## Data for analysis:
[Start of Attachment]

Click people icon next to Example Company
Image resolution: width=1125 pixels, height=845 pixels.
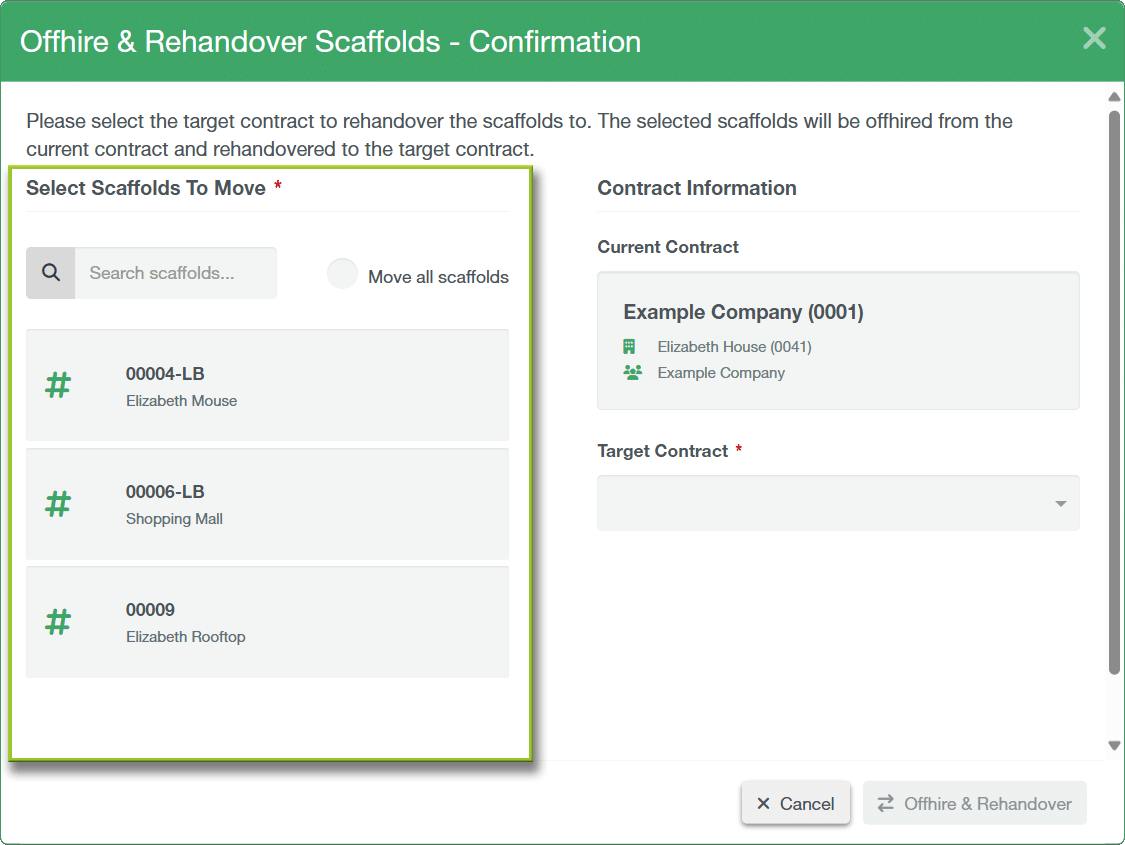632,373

[End of Attachment]
[Start of Attachment]

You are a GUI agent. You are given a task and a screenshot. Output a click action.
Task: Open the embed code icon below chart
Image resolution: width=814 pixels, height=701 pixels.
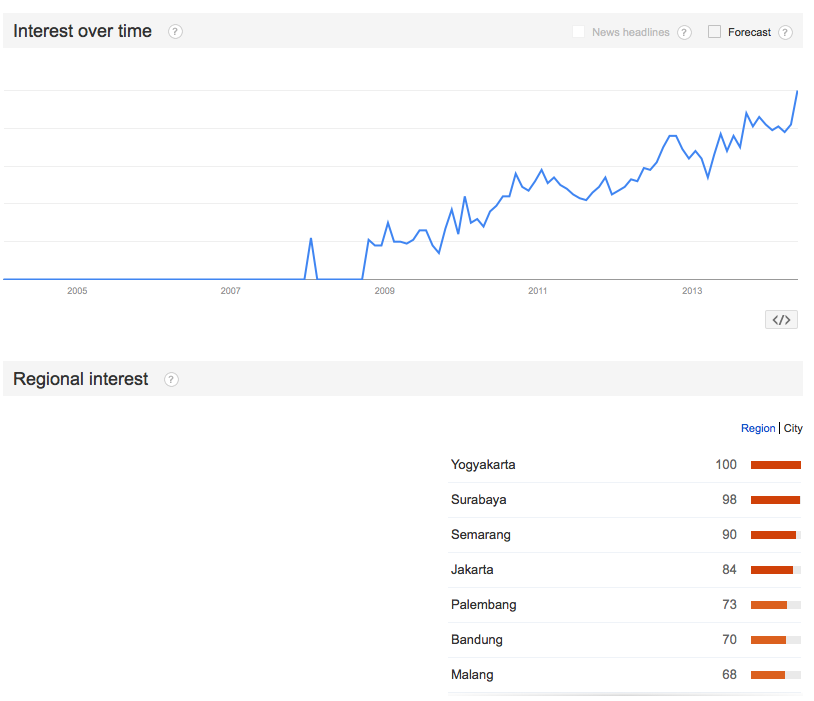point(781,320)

[End of Attachment]

Return all lines from the data above with "icon" in them.

Click people icon next to Example Company
Task: Open the embed code icon below chart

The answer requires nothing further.